ABOUT THIS TASK |
Take the entries below and return them unchanged.
[Opening AVAILABLE RECORDS section]
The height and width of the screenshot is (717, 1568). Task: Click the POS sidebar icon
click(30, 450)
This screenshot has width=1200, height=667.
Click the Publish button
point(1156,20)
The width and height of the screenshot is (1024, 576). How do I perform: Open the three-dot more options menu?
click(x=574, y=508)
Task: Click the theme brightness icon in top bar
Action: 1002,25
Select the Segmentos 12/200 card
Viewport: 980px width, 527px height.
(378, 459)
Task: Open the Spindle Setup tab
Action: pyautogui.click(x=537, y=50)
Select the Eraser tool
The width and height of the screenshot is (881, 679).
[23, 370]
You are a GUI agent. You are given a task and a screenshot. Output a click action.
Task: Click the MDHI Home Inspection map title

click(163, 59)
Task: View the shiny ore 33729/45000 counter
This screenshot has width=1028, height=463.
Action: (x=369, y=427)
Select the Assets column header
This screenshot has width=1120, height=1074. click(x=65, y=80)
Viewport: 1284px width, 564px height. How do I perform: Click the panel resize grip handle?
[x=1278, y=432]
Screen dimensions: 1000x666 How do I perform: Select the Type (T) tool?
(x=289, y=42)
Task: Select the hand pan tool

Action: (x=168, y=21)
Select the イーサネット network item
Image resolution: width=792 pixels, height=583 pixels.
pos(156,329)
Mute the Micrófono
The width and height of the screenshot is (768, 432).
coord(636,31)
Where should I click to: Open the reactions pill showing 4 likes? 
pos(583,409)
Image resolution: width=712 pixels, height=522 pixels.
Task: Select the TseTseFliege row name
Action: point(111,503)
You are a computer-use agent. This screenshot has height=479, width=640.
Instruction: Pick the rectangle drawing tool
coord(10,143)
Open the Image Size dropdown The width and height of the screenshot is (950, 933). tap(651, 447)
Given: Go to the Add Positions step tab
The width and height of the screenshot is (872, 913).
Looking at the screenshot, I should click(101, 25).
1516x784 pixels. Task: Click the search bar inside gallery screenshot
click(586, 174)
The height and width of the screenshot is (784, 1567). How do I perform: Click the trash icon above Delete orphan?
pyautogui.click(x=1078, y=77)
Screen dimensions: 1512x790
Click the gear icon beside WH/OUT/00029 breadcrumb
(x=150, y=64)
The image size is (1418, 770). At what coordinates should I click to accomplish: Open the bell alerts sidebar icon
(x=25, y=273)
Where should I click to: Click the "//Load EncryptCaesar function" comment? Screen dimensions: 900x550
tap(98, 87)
[Closing AVAILABLE RECORDS section]
ANSWER FOR THIS EXERCISE |
The height and width of the screenshot is (717, 1568). Task: Click the POS sidebar icon
click(30, 450)
This screenshot has width=1200, height=667.
Click the Publish button
point(1156,20)
The width and height of the screenshot is (1024, 576). How do I perform: Open the three-dot more options menu?
click(x=574, y=508)
Task: Click the theme brightness icon in top bar
Action: 1002,25
Select the Segmentos 12/200 card
Viewport: 980px width, 527px height.
(378, 459)
Task: Open the Spindle Setup tab
Action: pyautogui.click(x=537, y=50)
Select the Eraser tool
The width and height of the screenshot is (881, 679).
[23, 370]
You are a GUI agent. You are given a task and a screenshot. Output a click action.
Task: Click the MDHI Home Inspection map title

click(163, 59)
Task: View the shiny ore 33729/45000 counter
This screenshot has width=1028, height=463.
Action: (x=369, y=427)
Select the Assets column header
This screenshot has width=1120, height=1074. click(x=65, y=80)
Viewport: 1284px width, 564px height. How do I perform: Click the panel resize grip handle?
[x=1278, y=432]
Screen dimensions: 1000x666 How do I perform: Select the Type (T) tool?
(x=289, y=42)
Task: Select the hand pan tool

Action: (x=168, y=21)
Select the イーサネット network item
Image resolution: width=792 pixels, height=583 pixels.
pos(156,329)
Mute the Micrófono
The width and height of the screenshot is (768, 432).
coord(636,31)
Where should I click to: Open the reactions pill showing 4 likes? 
pos(583,409)
Image resolution: width=712 pixels, height=522 pixels.
Task: Select the TseTseFliege row name
Action: point(111,503)
You are a computer-use agent. This screenshot has height=479, width=640.
Instruction: Pick the rectangle drawing tool
coord(10,143)
Open the Image Size dropdown The width and height of the screenshot is (950, 933). tap(651, 447)
Given: Go to the Add Positions step tab
The width and height of the screenshot is (872, 913).
Looking at the screenshot, I should click(101, 25).
1516x784 pixels. Task: Click the search bar inside gallery screenshot
click(586, 174)
The height and width of the screenshot is (784, 1567). How do I perform: Click the trash icon above Delete orphan?
pyautogui.click(x=1078, y=77)
Screen dimensions: 1512x790
Click the gear icon beside WH/OUT/00029 breadcrumb
(x=150, y=64)
The image size is (1418, 770). At what coordinates should I click to accomplish: Open the bell alerts sidebar icon
(x=25, y=273)
Where should I click to: Click the "//Load EncryptCaesar function" comment? Screen dimensions: 900x550
tap(98, 87)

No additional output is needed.